Mixtures of myth and fable, these tales have their origins in Plutarch, Montaigne, The Acts of the Apostles, Theokritos, and the daily newspaper. Eclogues is a delight, and Guy Davenport proves a companionable and witty guide.
OK, I didn’t give Guy much of a chance, but I could see where it was going. Endless Greek references, academic indulgence, unbearable polyglot showboating. Bah. Bah. I like random Greek and German phrases and words like boondoggle and whoopdedo as much as the next reader—OK, I don’t—but these difficult stories went over my head, and don’t fall into my corner of the avant-garde, where Sorrentino and Queneau hang out quipping and smoking. I hear his essay collections are the bees knees, so I’ll try those instead.
oh me oh my! i've never read a collection of stories anything like this one. in fact, we probably shouldn't even call these stories but we don't have a word for the things that davenport makes so we call them stories, for now.

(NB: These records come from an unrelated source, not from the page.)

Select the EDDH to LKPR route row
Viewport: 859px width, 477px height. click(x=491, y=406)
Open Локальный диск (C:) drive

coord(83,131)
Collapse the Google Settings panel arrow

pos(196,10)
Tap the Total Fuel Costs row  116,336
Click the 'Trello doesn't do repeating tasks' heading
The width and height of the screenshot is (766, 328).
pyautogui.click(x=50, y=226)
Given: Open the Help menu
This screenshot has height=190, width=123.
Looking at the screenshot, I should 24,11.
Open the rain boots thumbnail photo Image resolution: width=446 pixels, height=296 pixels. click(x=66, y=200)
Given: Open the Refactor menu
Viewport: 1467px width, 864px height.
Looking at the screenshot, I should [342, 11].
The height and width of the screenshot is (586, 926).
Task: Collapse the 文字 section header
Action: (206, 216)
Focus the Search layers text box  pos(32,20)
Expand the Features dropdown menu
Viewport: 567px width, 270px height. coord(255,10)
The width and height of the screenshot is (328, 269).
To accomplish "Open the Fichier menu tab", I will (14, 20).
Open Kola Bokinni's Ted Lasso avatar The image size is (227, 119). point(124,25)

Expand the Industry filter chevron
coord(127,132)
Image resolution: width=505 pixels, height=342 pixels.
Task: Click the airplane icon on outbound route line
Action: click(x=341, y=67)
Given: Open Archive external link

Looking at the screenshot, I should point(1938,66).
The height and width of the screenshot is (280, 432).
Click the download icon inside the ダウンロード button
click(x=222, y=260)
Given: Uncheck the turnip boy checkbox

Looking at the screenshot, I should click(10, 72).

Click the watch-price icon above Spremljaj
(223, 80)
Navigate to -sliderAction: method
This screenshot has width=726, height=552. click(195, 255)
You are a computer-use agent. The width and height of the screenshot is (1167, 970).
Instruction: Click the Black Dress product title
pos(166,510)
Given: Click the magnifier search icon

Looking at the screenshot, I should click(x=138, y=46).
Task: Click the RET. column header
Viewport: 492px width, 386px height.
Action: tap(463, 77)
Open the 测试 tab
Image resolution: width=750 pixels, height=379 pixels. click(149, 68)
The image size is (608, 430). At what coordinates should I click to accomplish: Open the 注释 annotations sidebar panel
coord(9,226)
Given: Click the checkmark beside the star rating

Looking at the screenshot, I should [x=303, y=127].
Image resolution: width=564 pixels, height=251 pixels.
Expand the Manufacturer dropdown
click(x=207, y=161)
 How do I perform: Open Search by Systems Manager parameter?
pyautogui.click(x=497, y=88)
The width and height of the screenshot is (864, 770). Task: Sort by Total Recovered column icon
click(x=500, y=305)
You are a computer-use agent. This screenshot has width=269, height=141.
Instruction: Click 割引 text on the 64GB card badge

What if Cormac McCarthy, but fruity? Ok, that's bait, but it almost isn't, if you squint real hard: both writers were friends and kept a long correspondence through the years (there's that famous picture of them, Davenport looking like a guy from just right now while McCarthy looks like if the costume department from "That 70’s Show" just went filthy with it). There's an affinity in both writers for the extremely brainy and erudite (even though it doesn't appear explicitly in McCarthy's books), and what I'm trying to say is that both made me check the dictionary more than I'm comfortable to admit.
The pair of writers could be related (by a lazy reviewer grasping for easy schemata like myself) to the Eros-Thanatos binomial. If McCarthy is readily associated with Thanatos, Davenport appears as his Eros counterpart. There's a constant attentiveness to the sensual in his style (not only in the sexual sense, but in that sense too), rich with smells, tastes, colors and movement. In his less restrained moments, Davenport's prose, anything but prosaic, stretches semantic relationships almost to breaking point, employing audacious metonymic bridges that give the sense of new language testing its muscles, vibrating with new energy. At times, the text seems to lose all weight and float up dispersing like the beads of an unraveling necklace. At its most felicitous, the effect is of constant inebriation. This is a book which revels in language like a third path to areté besides war and sports. Paralleling the Greek athletes and warriors that appear in some of its stories, it happily accepts the risks of the agon: at times it dangerously tiptoes the line of affectation (just like with McCarthy, by the way); it gets too rich, in the culinary sense, too precious for my taste. But it hits consistently, way more than it misses, and it pays off beautifully, as you watch language blossoming to the point of bursting like overripe figs in a buzz of wasps (last sentence being my clumsy attempt to ape Davenport's style but also a faithful synesthetic perception that I get from his text).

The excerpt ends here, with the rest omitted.